Indian Railways is undergoing a significant transformation with an investment of Rs 17.4 lakh crore from 2016 to 2025, as reported by Crisil. This funding supports various modernization initiatives, including high-speed rail projects and extensive electrification, aimed at establishing the railway network as a cornerstone of economic growth. Over the past decade, Indian Railways has recorded a compound annual growth rate (CAGR) of 12% in capital expenditure, driven by infrastructure improvements and technological advancements that enhance operational efficiency while meeting increasing demands for competitiveness and safety.
Key initiatives include plans to construct 100,000 km of new railway tracks over the next 20 years and the expansion of the Kavach safety system across 44,000 km of tracks within five years. Additionally, the production of 400 new Vande Bharat trains is planned over the next three years. These projects highlight the necessity for Indian Railways to diversify its revenue streams to sustain growth. The Crisil report suggests strategies for revenue diversification, including leveraging real-time data to optimize operations, offering premium services, and promoting commercial development around railway stations.

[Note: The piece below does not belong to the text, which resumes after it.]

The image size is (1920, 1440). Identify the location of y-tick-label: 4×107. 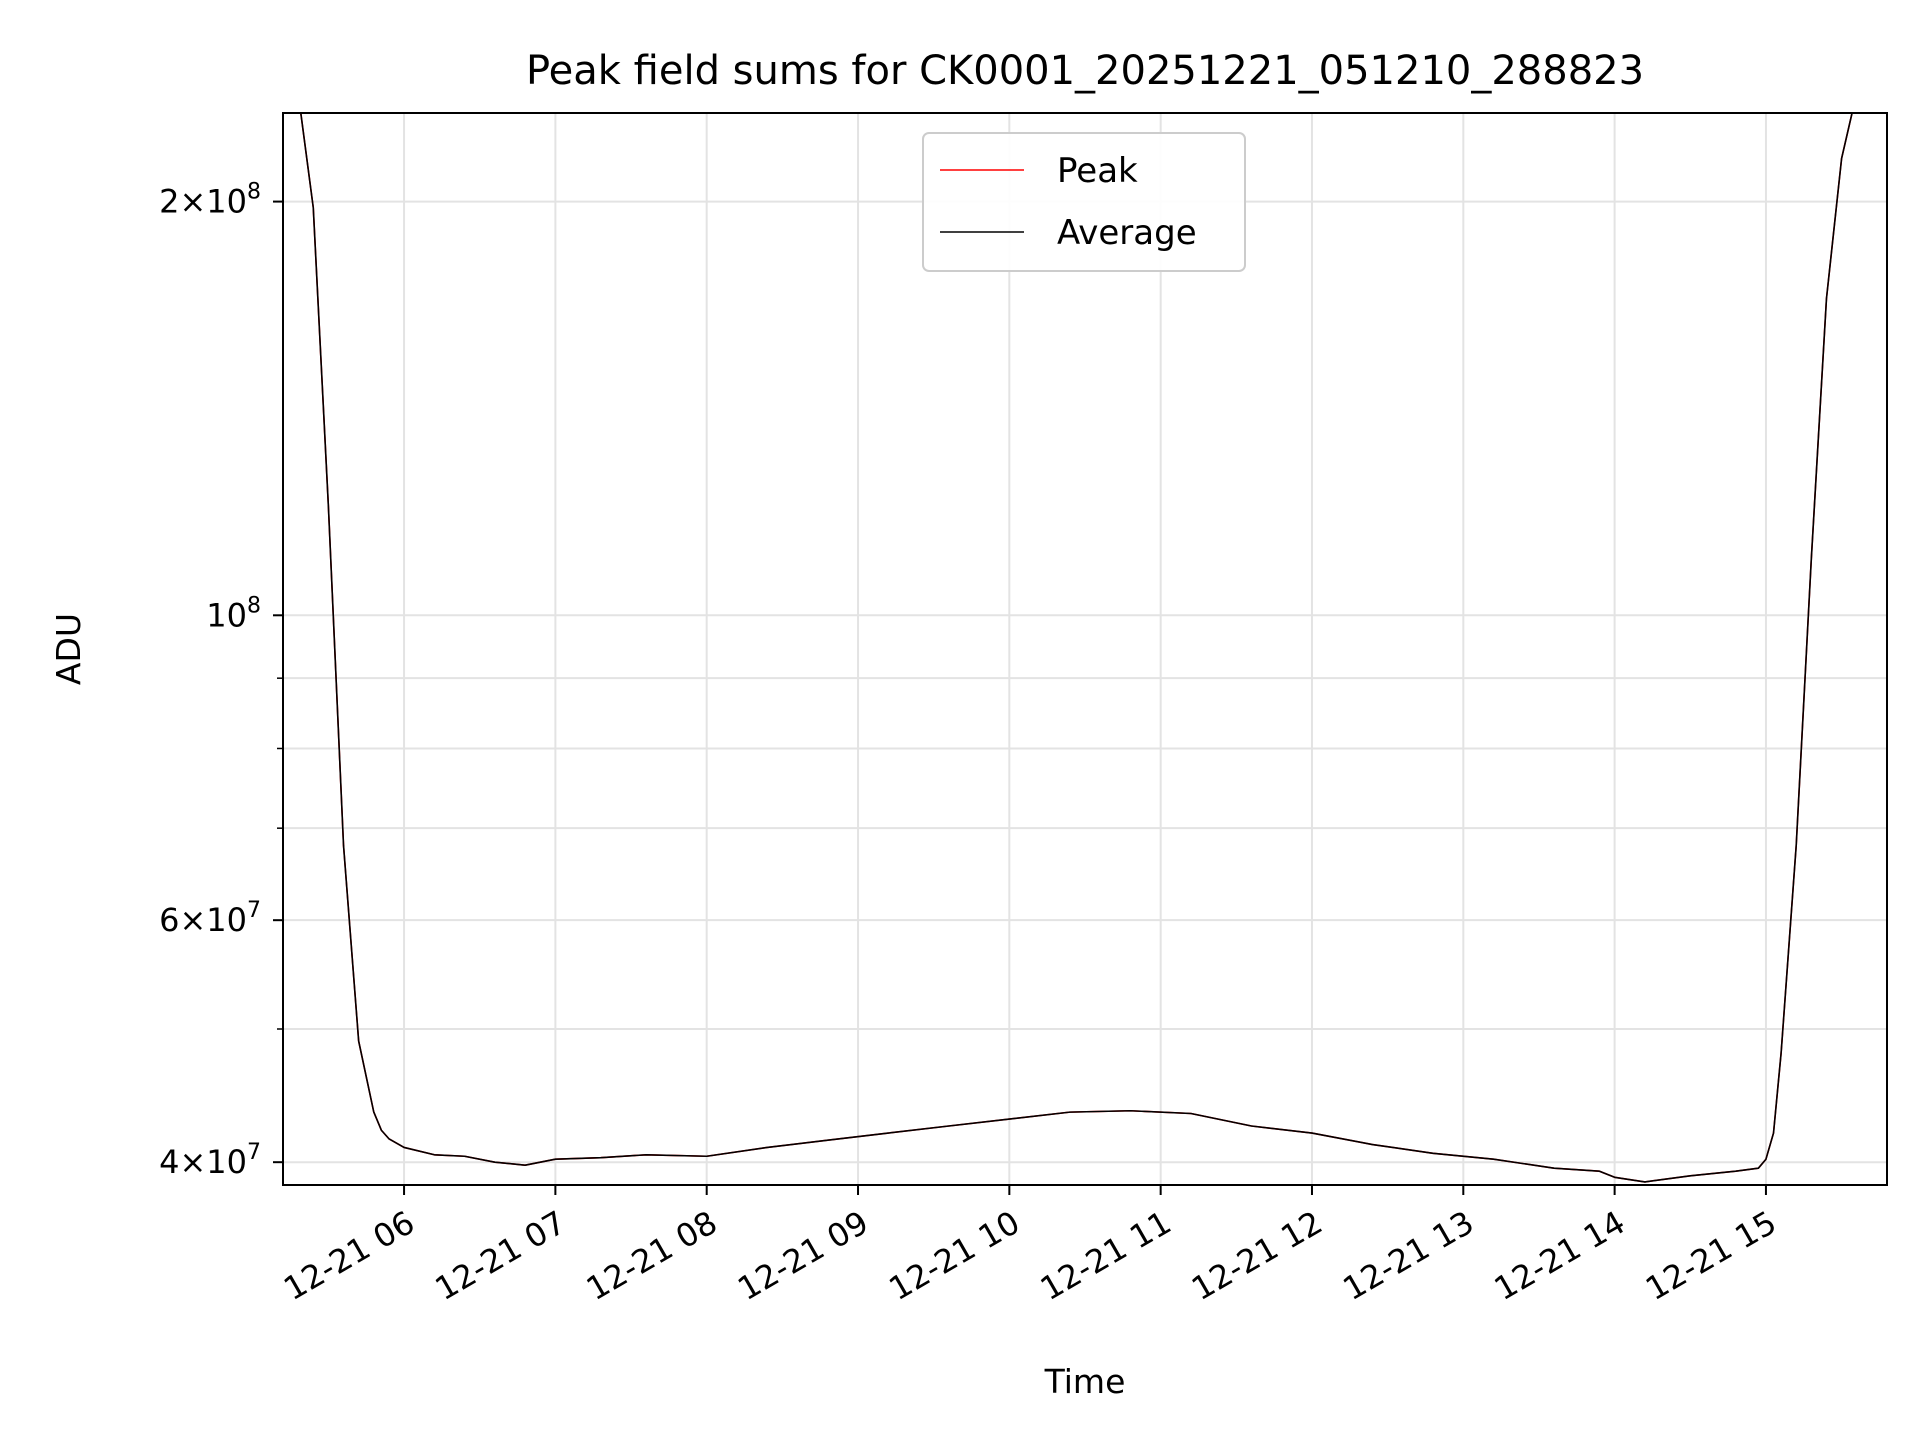
(210, 1160).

In recent developments, eight new railway line projects have been sanctioned, expected to generate over 4.42 crore man-days of employment. Furthermore, plans for metro expansions in Bangalore, Pune, and Thane, along with developments at Varanasi’s Lal Bahadur Shastri International Airport and new civil enclaves in Bagdogra and Bihta, have also been approved. This modernization effort positions Indian Railways to play a vital role in India’s journey toward becoming a high-income economy.